Leading Order Behavior¶

The term "leading order behavior" refers to the leading coefficient on the complexity of an algorithm.

A lot of the time, people are only interested in the big-O behavior of an algorithm. The big-O behavior is useful, but the leading coefficient makes a difference, too. For example, $n^2$ and $100n^2$ are both $O(n^2)$, but obviously one is much bigger than the other.

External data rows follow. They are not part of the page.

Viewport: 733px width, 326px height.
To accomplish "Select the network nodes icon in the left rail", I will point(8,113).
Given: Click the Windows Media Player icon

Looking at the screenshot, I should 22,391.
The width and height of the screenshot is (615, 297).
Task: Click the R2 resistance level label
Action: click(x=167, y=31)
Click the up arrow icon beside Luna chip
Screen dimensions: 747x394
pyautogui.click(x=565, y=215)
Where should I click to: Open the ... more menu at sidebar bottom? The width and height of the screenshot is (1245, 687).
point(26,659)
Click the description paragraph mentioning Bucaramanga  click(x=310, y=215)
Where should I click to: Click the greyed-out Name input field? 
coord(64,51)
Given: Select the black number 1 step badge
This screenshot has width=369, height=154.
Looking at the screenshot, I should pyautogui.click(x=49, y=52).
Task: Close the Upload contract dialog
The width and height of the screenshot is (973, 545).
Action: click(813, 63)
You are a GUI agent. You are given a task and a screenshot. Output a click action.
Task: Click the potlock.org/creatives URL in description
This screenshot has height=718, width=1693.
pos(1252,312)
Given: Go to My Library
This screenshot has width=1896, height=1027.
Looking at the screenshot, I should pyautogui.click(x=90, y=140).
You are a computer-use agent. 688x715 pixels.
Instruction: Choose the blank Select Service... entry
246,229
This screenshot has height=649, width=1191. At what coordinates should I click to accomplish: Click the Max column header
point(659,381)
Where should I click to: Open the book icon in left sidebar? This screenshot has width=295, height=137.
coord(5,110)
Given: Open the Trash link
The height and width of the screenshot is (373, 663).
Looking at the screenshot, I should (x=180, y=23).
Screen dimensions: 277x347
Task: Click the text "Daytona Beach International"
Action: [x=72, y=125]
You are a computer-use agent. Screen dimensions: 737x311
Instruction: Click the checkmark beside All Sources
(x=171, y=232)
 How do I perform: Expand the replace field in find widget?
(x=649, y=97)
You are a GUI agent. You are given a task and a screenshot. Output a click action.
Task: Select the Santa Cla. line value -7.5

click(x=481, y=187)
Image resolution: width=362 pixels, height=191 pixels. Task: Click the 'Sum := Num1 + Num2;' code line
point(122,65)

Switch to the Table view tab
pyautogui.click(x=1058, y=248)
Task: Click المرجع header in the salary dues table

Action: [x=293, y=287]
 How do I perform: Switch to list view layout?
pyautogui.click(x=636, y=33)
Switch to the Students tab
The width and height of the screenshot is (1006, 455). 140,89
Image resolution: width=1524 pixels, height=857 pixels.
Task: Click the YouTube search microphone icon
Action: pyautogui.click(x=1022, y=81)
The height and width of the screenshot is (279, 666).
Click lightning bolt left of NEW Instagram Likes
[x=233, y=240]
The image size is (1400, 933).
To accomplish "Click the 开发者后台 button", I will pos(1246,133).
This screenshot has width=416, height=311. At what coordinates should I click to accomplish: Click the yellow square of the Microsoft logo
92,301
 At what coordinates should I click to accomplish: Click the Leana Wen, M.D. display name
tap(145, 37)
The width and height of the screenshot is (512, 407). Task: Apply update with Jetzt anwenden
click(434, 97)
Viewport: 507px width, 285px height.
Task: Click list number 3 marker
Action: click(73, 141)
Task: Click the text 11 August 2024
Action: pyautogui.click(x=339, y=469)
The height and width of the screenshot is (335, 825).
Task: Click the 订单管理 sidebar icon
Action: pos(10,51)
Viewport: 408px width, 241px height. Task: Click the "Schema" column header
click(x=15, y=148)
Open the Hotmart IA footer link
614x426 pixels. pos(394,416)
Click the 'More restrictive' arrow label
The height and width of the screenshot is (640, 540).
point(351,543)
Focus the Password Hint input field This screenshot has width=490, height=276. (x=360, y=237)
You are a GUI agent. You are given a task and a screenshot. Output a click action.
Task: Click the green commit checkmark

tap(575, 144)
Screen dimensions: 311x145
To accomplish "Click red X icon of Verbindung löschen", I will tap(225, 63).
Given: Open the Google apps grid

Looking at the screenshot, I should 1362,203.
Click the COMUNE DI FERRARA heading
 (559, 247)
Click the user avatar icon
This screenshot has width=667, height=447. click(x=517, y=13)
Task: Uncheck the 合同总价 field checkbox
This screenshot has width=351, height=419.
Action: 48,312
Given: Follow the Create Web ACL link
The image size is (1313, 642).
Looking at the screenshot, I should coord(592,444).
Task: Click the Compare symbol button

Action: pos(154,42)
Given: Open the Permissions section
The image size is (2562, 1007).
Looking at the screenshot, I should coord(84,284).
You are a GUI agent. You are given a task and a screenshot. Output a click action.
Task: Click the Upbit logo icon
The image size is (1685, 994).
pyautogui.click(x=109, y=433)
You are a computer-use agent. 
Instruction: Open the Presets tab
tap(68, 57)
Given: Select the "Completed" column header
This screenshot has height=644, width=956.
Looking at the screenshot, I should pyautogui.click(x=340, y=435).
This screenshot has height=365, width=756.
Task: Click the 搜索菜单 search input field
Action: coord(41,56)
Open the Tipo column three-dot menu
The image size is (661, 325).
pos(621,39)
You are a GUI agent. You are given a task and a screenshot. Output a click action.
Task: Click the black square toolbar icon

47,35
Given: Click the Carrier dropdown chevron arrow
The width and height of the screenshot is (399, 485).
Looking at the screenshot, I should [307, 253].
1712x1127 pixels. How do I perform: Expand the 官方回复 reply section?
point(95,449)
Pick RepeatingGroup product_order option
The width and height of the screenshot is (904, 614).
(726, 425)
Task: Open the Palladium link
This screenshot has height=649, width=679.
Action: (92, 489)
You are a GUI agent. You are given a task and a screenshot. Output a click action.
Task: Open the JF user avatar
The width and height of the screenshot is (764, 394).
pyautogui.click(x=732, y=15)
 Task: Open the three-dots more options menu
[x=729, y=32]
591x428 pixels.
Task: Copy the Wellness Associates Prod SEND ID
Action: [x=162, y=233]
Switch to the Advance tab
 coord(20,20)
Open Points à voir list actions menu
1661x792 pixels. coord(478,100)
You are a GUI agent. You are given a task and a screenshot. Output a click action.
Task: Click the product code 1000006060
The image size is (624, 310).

In this notebook, we're going to walk through an example that illustrates the importance of the leading coefficient in terms of floating point operations (FLOPs) and execution time.

First, Some Definitions¶

Definition 1 Let $S$ be either $\mathbb{R}$ or $\mathbb{Z}^+$ and let $f : S \rightarrow \mathbb{R}$ and $g : S \rightarrow \mathbb{R}$. We say that $f(n)$ is asymptotically equivalent to $g(n)$, denoted $f(n) \sim g(n)$ as $n \rightarrow \infty$ if

$$\lim_{n \rightarrow \infty} \frac{f(n)}{g(n)} = 1$$

Notationally, we often drop the $n \rightarrow \infty$ part and just write $f(n) \sim g(n)$. An example of this would be $3n^2 - n + 1 \sim 3n^2$, because

$$\lim_{n \rightarrow \infty} \frac{3n^2 - n + 1}{3n^2} = \lim_{n \rightarrow \infty} 1 - \frac{1}{3n} + \frac{1}{3n^2} = 1$$

Note that the leading coefficient makes a difference here, which is different from big-O. For example, $3n^2 \in O(n^2)$, but $3n^2$ is not asymptotically equivalent to $n^2$.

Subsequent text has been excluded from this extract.